*** Begin section ***

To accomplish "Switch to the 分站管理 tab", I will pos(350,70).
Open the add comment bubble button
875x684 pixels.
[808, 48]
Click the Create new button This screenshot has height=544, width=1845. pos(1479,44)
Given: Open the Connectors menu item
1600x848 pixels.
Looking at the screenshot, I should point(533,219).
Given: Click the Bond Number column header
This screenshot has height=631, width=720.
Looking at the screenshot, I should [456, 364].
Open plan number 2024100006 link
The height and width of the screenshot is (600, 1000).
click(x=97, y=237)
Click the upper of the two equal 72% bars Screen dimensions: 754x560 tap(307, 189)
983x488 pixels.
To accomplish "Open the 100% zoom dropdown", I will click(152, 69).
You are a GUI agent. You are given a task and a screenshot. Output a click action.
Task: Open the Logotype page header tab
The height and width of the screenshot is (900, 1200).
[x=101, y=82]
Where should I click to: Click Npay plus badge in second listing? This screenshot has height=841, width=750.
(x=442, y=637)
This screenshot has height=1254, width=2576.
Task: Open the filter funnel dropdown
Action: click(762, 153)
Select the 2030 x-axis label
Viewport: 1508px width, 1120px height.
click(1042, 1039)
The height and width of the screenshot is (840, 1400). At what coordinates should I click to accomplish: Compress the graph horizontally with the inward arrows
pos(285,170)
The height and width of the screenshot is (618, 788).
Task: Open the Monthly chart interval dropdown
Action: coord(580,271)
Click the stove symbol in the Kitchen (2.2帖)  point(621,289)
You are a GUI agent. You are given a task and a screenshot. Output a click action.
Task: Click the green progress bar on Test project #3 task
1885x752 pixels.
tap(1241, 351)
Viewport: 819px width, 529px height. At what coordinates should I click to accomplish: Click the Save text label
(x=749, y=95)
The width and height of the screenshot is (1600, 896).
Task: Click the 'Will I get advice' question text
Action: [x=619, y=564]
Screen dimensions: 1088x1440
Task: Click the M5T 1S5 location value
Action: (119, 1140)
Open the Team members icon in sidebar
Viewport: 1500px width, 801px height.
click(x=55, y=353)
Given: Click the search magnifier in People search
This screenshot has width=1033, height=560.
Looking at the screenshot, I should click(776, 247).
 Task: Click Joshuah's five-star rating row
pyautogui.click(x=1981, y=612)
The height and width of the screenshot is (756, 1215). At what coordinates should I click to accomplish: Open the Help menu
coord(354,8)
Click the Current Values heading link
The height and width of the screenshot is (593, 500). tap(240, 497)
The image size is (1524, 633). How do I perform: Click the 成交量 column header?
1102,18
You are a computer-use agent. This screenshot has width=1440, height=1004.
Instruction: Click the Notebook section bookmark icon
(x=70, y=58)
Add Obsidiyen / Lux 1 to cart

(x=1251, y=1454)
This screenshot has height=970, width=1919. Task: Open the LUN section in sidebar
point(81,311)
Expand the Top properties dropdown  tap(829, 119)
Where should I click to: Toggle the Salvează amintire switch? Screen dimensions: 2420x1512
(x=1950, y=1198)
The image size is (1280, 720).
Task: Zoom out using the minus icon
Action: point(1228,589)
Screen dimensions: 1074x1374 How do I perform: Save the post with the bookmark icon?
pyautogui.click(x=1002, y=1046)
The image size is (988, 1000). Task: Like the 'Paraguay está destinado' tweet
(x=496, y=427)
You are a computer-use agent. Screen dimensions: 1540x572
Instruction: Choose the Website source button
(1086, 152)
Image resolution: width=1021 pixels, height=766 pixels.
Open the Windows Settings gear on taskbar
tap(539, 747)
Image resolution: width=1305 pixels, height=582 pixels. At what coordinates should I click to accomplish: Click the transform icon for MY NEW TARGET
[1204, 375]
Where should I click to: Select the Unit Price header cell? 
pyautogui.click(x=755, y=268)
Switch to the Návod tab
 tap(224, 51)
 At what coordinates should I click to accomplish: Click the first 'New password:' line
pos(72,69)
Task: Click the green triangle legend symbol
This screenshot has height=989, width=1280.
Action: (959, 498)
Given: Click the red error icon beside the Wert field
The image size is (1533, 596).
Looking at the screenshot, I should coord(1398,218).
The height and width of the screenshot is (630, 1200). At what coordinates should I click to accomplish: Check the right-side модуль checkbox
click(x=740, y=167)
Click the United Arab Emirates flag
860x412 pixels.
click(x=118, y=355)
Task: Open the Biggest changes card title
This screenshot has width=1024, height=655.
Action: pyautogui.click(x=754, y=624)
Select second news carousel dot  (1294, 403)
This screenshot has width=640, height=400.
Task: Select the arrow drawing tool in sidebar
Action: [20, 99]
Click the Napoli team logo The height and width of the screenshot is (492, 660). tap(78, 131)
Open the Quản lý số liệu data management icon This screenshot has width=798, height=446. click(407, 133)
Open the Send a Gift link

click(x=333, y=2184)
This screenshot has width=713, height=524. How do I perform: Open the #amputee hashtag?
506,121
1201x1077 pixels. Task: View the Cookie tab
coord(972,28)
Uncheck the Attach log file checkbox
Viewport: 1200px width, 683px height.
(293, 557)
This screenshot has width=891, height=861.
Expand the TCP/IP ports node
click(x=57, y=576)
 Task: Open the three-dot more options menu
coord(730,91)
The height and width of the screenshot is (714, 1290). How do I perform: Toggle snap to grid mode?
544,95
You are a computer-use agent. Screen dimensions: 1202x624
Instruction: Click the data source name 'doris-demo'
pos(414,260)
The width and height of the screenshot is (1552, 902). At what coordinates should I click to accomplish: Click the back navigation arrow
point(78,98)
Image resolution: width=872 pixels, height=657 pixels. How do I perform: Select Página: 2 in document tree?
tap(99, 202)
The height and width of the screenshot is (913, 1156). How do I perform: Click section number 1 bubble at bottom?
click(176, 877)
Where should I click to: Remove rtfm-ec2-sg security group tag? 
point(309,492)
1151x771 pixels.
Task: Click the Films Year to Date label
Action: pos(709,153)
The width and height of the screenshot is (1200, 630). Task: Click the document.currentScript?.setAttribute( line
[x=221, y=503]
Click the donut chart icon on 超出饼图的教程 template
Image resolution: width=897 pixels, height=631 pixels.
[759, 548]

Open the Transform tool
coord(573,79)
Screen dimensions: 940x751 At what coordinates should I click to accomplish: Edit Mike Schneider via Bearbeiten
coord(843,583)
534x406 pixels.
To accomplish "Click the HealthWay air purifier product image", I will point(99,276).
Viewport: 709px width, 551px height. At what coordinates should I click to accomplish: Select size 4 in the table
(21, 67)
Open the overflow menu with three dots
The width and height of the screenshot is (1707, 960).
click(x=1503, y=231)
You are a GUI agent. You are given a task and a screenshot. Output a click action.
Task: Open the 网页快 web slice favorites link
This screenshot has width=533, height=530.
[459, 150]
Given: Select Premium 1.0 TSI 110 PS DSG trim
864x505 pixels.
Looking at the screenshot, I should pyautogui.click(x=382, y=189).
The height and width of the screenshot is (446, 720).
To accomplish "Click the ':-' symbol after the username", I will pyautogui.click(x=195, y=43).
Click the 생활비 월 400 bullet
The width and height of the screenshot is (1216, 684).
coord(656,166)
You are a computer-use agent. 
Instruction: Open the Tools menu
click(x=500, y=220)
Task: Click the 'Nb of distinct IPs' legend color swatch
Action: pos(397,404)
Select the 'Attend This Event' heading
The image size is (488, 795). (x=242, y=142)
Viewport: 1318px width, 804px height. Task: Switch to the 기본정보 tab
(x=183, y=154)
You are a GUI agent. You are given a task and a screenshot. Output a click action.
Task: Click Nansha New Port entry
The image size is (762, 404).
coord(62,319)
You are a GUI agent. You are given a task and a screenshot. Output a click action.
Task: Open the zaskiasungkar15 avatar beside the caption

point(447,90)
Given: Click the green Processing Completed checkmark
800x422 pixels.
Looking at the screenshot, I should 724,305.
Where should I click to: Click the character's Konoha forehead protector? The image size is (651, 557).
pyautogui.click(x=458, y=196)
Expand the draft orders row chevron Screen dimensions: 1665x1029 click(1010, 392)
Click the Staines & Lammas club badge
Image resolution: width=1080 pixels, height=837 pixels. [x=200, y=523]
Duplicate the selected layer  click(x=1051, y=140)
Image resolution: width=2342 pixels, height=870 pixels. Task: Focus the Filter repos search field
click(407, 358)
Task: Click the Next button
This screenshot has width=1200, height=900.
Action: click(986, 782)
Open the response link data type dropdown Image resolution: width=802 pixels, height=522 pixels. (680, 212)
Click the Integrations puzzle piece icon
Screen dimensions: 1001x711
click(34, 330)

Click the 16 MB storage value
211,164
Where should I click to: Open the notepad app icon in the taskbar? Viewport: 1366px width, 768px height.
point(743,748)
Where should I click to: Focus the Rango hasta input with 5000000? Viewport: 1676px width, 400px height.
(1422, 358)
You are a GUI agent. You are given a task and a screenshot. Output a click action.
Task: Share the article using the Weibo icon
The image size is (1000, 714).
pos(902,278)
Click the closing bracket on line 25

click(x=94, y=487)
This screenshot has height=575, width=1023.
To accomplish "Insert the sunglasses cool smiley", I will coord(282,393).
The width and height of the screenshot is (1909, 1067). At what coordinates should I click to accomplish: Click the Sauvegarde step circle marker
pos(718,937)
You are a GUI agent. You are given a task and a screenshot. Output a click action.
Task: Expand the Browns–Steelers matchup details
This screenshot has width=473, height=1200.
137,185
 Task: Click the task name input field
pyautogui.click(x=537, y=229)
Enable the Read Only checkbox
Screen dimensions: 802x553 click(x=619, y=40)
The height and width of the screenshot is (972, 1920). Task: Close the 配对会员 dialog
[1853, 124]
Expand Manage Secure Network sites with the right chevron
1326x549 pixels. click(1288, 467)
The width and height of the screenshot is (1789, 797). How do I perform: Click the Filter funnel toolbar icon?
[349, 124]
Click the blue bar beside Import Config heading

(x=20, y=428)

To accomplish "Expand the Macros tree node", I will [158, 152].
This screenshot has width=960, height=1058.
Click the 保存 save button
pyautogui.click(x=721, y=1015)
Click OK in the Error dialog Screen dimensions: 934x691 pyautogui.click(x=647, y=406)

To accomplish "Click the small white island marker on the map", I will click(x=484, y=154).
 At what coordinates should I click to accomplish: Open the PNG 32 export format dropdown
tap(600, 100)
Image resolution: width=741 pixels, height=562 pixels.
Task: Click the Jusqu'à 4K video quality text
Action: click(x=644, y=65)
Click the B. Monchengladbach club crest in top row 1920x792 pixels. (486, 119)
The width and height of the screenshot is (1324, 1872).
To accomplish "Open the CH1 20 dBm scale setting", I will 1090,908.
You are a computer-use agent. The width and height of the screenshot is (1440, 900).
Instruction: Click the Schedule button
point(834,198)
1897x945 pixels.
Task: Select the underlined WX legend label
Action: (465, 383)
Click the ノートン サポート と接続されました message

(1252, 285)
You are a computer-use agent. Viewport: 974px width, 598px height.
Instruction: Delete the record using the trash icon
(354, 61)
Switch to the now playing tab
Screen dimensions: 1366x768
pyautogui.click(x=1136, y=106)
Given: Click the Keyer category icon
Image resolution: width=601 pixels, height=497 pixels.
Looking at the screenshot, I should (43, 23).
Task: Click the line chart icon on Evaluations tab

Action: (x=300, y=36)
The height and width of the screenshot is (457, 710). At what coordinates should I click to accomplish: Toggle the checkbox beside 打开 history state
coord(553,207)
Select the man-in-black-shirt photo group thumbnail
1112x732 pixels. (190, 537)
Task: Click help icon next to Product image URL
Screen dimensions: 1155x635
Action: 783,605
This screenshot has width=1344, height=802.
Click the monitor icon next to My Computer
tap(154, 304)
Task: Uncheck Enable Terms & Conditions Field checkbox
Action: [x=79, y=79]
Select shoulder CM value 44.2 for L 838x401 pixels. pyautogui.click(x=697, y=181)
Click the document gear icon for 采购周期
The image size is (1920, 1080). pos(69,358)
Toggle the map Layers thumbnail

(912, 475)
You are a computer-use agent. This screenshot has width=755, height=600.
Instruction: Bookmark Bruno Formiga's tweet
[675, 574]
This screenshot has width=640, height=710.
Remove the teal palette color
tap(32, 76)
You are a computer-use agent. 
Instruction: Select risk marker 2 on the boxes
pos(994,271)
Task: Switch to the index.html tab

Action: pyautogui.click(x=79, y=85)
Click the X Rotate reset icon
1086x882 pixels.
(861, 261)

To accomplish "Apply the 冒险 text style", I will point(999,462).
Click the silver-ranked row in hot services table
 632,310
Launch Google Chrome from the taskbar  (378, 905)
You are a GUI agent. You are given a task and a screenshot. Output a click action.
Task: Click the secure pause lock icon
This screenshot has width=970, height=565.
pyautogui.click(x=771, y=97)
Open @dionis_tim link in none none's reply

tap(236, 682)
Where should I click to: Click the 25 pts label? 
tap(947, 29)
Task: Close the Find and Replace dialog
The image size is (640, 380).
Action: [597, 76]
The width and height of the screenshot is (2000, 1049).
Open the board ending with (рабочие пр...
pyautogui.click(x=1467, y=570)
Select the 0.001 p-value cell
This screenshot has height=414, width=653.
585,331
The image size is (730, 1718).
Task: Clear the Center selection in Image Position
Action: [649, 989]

*** End section ***

## What the exercise asks:
Starting at the line that contains "Launch Google Chrome", retype every line through the end of the records exactly, and nothing else.

## Response below:
Launch Google Chrome from the taskbar  (378, 905)
You are a GUI agent. You are given a task and a screenshot. Output a click action.
Task: Click the secure pause lock icon
This screenshot has width=970, height=565.
pyautogui.click(x=771, y=97)
Open @dionis_tim link in none none's reply

tap(236, 682)
Where should I click to: Click the 25 pts label? 
tap(947, 29)
Task: Close the Find and Replace dialog
The image size is (640, 380).
Action: [597, 76]
The width and height of the screenshot is (2000, 1049).
Open the board ending with (рабочие пр...
pyautogui.click(x=1467, y=570)
Select the 0.001 p-value cell
This screenshot has height=414, width=653.
585,331
The image size is (730, 1718).
Task: Clear the Center selection in Image Position
Action: [649, 989]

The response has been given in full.